2. There’s a lot of debating about different test cases which is a never ending quibble with sorting routines (go look at some of the cutting edge sort algorithm development).

This complaint is hyperfocusing on 1 of the many utilities they claim they’re faster on and quibbling about what to me are important but ultimately minor critiques. I really don’t see the debacle.

As for the license, that’s more your opinion. Rust as a language generally has dual licensed their code as MIT and Apache2 and most open source projects follow this tradition. I don’t see the conspiracy that you do. And just so I’m clear, the corporation your criticizing here as the amorphous evil entity funding this is Ubuntu right?

jeffbee

You should of course verify these results in your scenario. However, I somewhat doubt that the person exists who cares greatly about performance, and is still willing to consider bzip2. There isn't a point anywhere in the design space where bzip2 beats zstd. You can get smaller outputs from zstd in 1/20th the time for many common inputs, or you can spend the same amount of time and get a significantly smaller output, and zstd decompression is again 20-50x faster depending. So the speed of your bzip2 implementation hardly seems worth arguing over.

dale_huevo

A lot of this "rewrite X in Rust" stuff feels like burning your own house down so you can rebuild and paint it a different color.

Counting CPU cycles as if it's an accomplishment seems irrelevant in a world where 50% of modern CPU resources are allocated toward UI eye candy.

cornstalks

> Counting CPU cycles as if it's an accomplishment seems irrelevant in a world where 50% of modern CPU resources are allocated toward UI eye candy.

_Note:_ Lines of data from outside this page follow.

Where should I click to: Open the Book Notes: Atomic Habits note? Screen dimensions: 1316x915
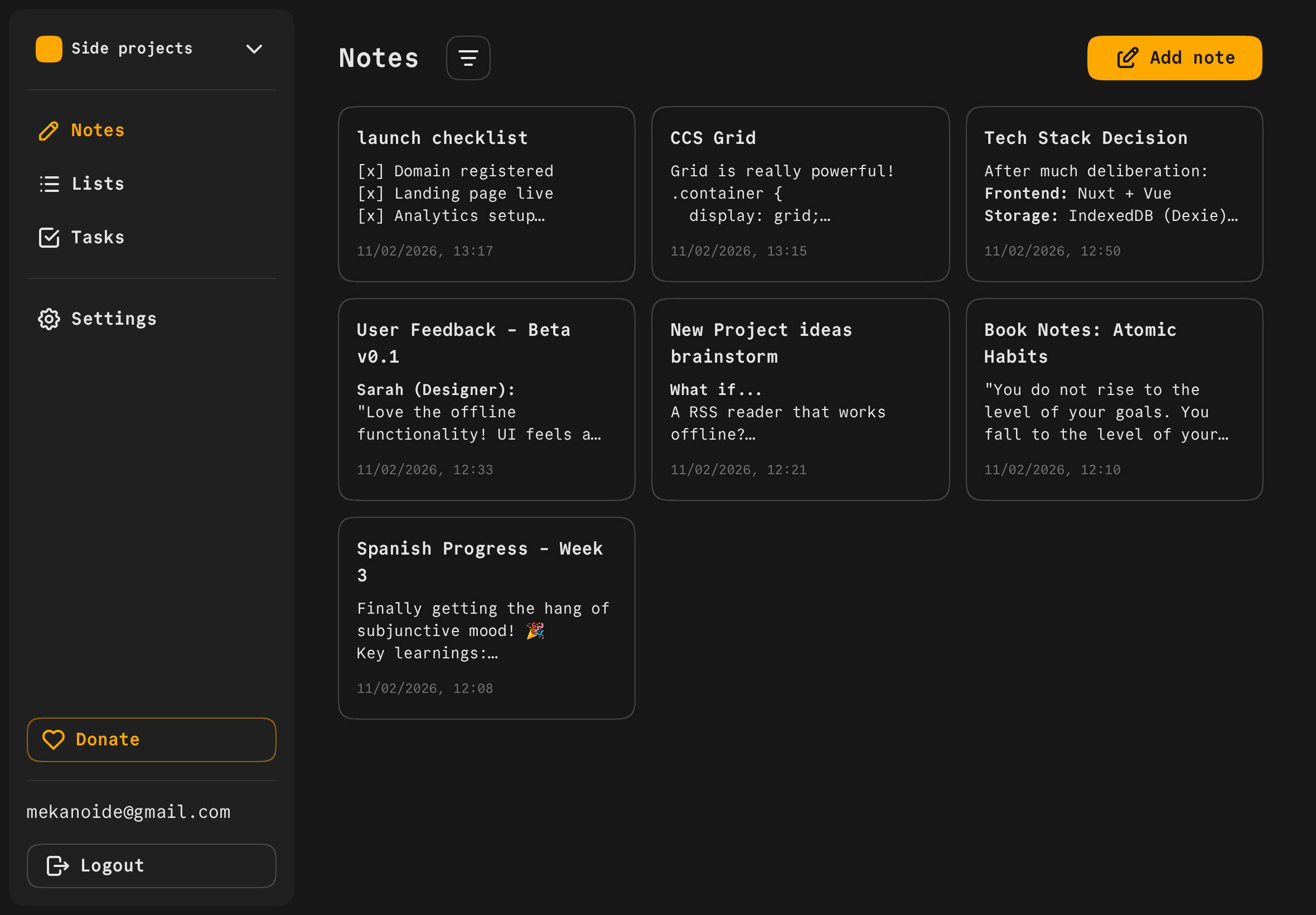pos(1114,399)
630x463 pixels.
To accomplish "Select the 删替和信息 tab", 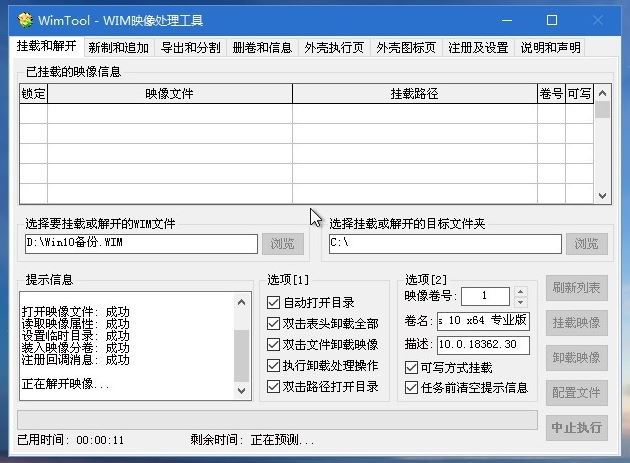I will 262,48.
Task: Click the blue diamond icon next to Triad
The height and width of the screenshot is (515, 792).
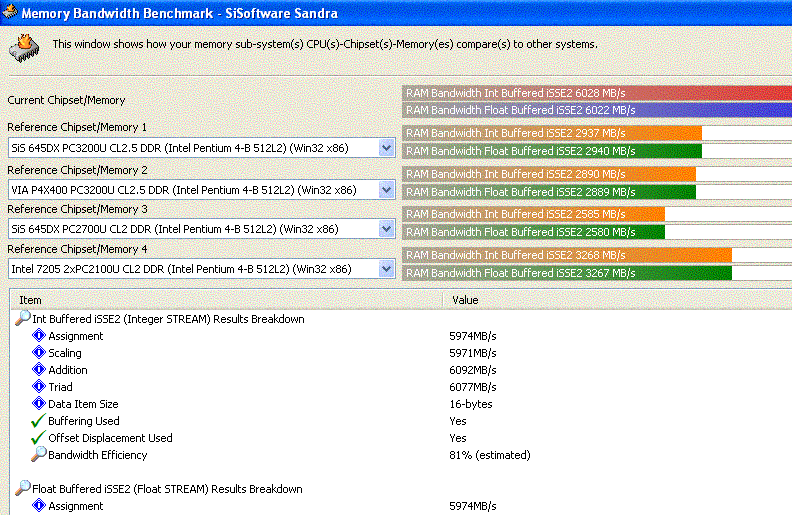Action: [x=39, y=387]
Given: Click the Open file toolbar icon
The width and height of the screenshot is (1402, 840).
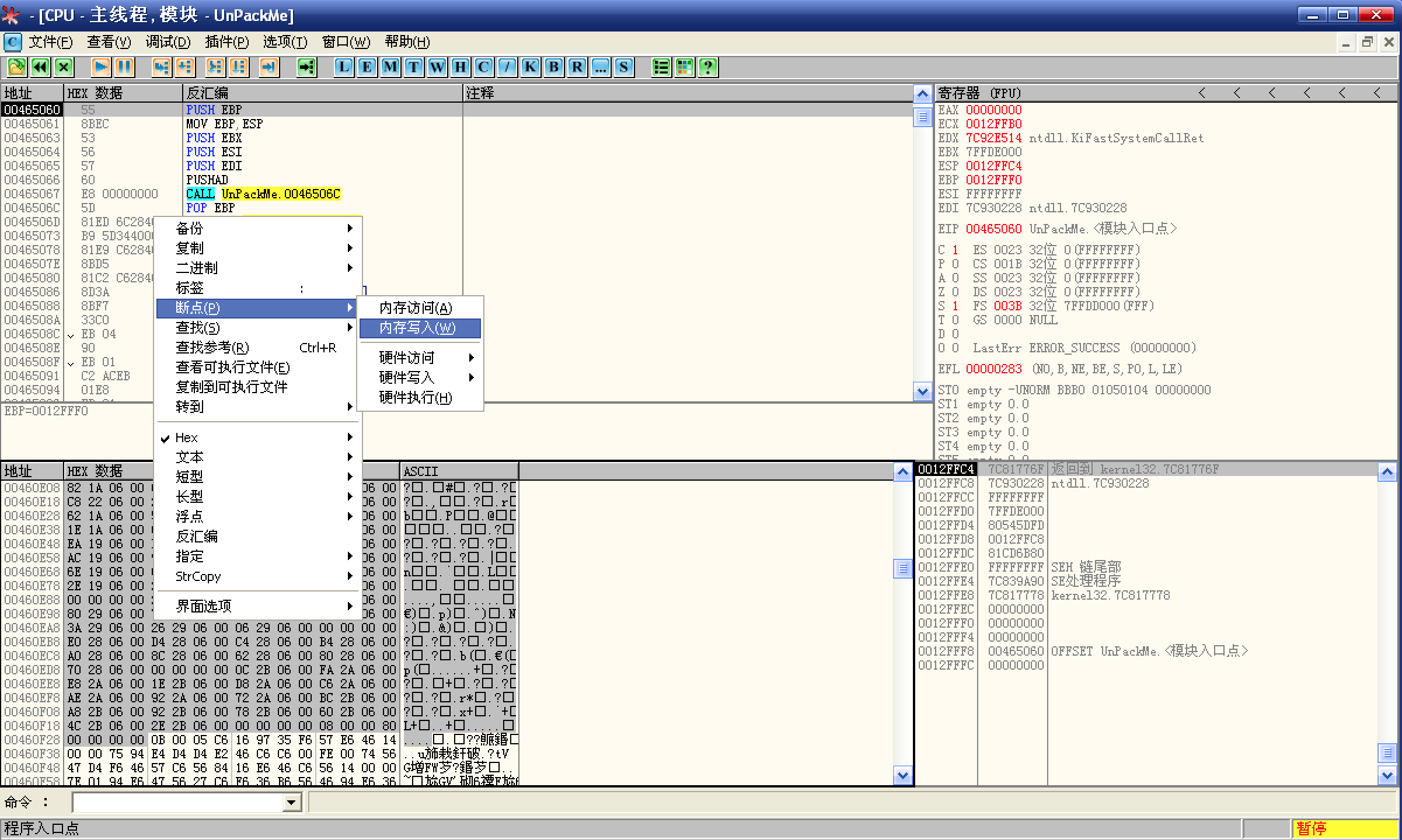Looking at the screenshot, I should click(x=16, y=67).
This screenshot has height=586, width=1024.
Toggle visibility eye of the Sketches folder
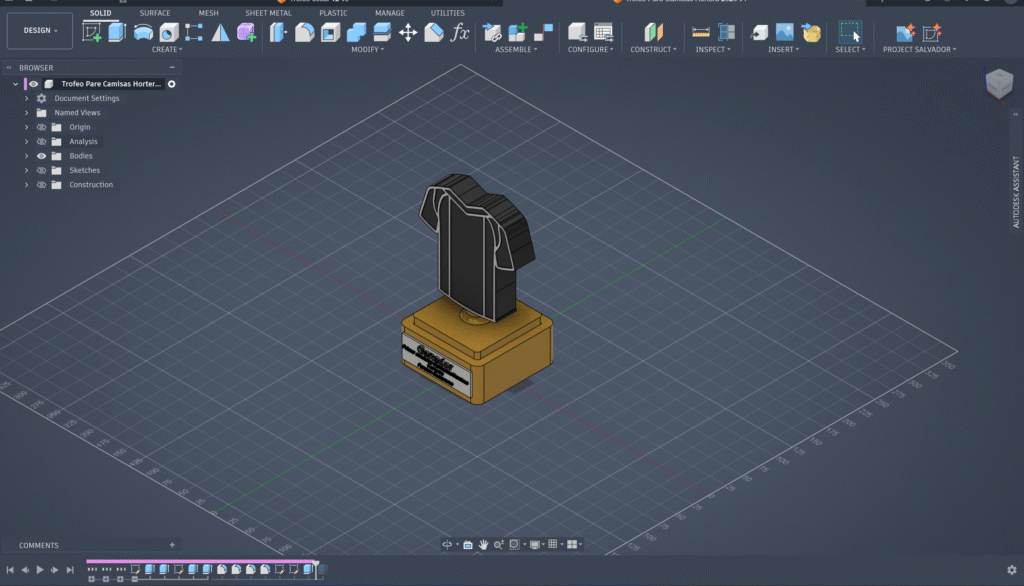pos(42,171)
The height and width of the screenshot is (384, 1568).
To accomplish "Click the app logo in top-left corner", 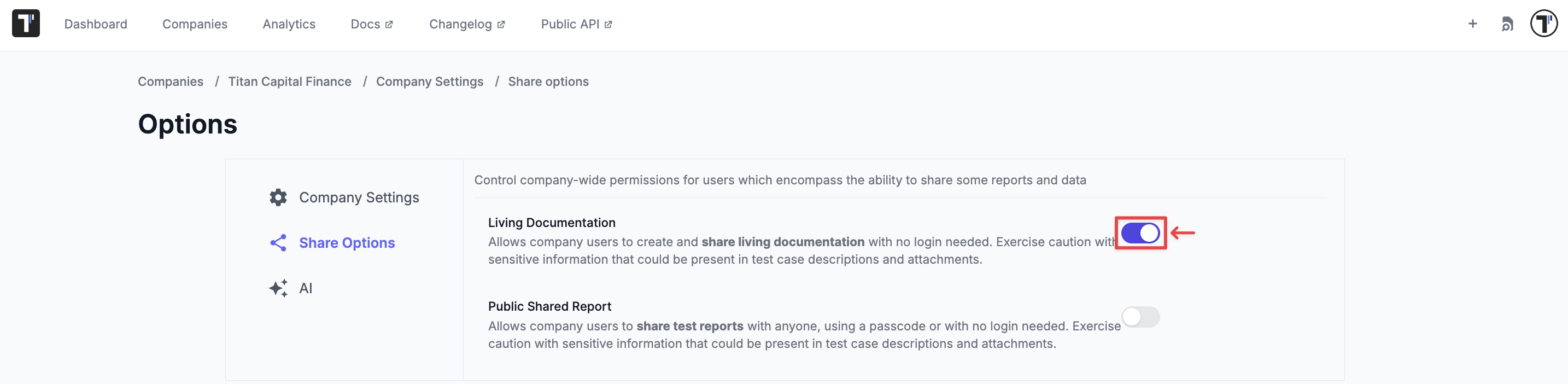I will pyautogui.click(x=25, y=23).
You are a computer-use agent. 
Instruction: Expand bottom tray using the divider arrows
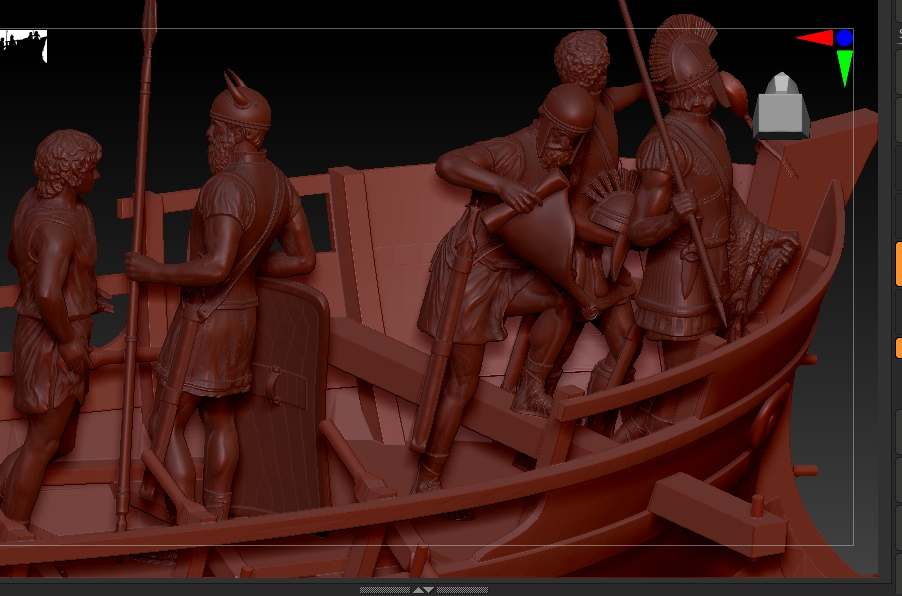tap(423, 590)
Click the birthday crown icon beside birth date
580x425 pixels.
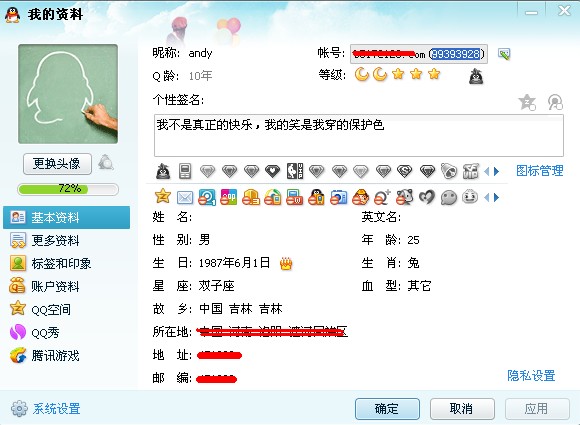click(286, 263)
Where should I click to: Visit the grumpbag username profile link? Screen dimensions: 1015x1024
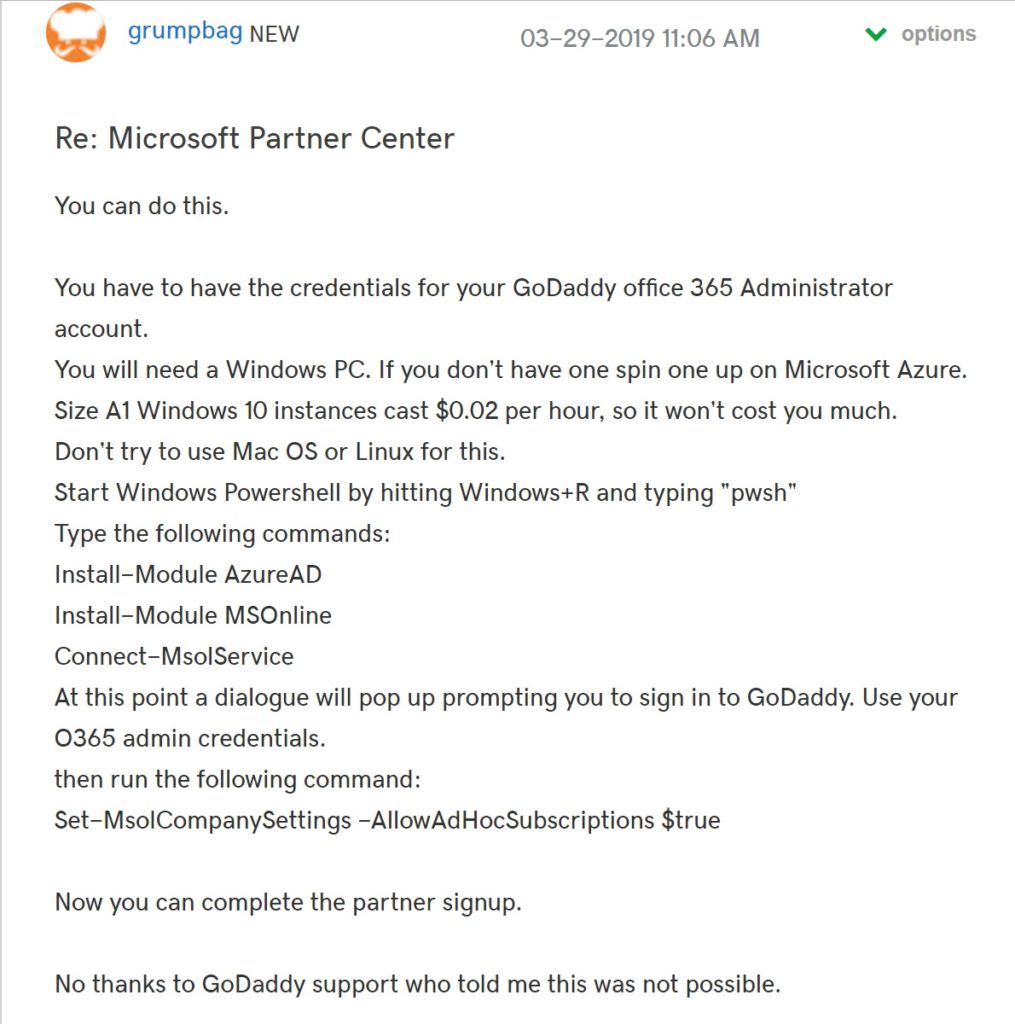point(185,32)
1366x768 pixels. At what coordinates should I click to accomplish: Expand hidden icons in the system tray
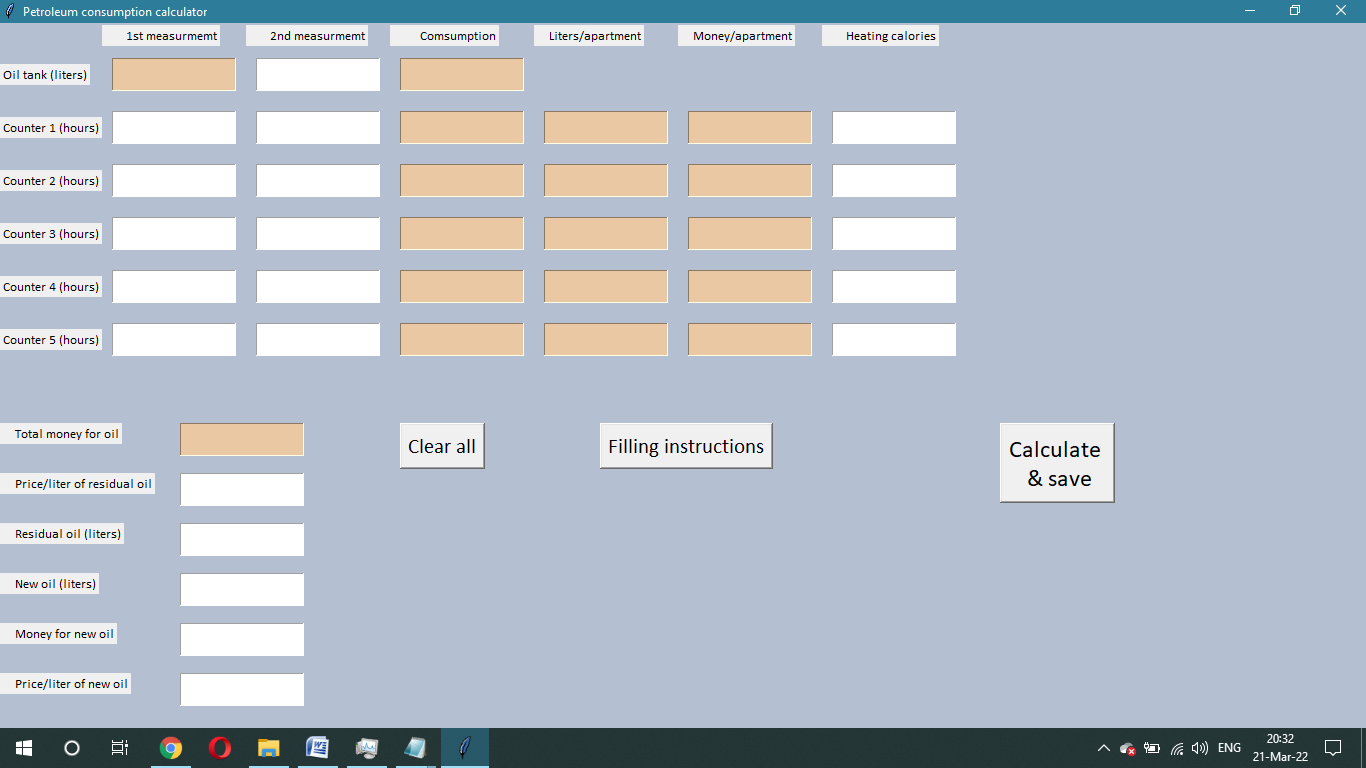1103,747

That's the kind of attitude that leads to 50% of modern CPU resources being allocated toward UI eye candy.

0cf8612b2e1e

Every cycle saved is longer battery life. Someone paid the one time cost of porting it, and now we can enjoy better performance forever.

dale_huevo

They kicked off the article saying that no one uses bzip2 anymore. A million cycles saved for something no one uses (according to them) is still 0% battery life saved.

If modern CPUs are so power efficient and have so many spare cycles to allocate to e.g. eye candy no one asked for, then no one is counting and the comparison is irrelevant.

yuriks

It sounds like the main motivation for the conversion was to simplify builds and reduce the chance of security issues. Old parts of protocols that no one pays much attention to anymore does seem to be a common place where those pop up. The performance gain looks more like just a nice side effect of the rewrite, I imagine they were at most targeting performance parity.

null

[deleted]

jimktrains2

Isn't bzip used quite a bit, especially for tar files?

Rucadi

I personally find a lot more relevant the part about "Enabling cross-compilation ", which in my opinion is important and a win.

The same about exported symbols and being able to compile to wasm easily.

tcfhgj

> Counting CPU cycles as if it's an accomplishment seems irrelevant in a world where 50% of modern CPU resources are allocated toward UI eye candy.

Attitude which leads to electron apps replacing native ones, and I hate it. I am not buying better cpus and more ram just to have it wasted like this

Terr_

It seems to me like binary file format parsing (and construction) is probably a good place for using languages that aren't as prone to buffer-overflows and the like. Especially if it's for a common format and the code might be used in all sorts of security-contexts.

viraptor

Those cycles translate directly to $ saved in a few places. Mostly in places far away from having any UI at all.

anonnon

> Counting CPU cycles

And that's assuming they aren't lying about the counting: https://desuarchive.org/g/thread/104831348/#q104831479

DaSHacka

Rust devs continuing to use misleading benchmarks? I, for one, am absolutely shocked. Flabbergasted, even.

jxjnskkzxxhx

> lot of this "rewrite X in Rust" stuff feels like

Indeed. You know the react-angular-vue nevermind is churn? It appears that the trend of people pushing stuff because it benefit their careers is coming to the low level world.

I for one still find it mistifying that Linus torvals let this people into the kernel. Linus, who famous banned c++ from the kernel not because of c++ in itself, but to ban c++ programmer culture.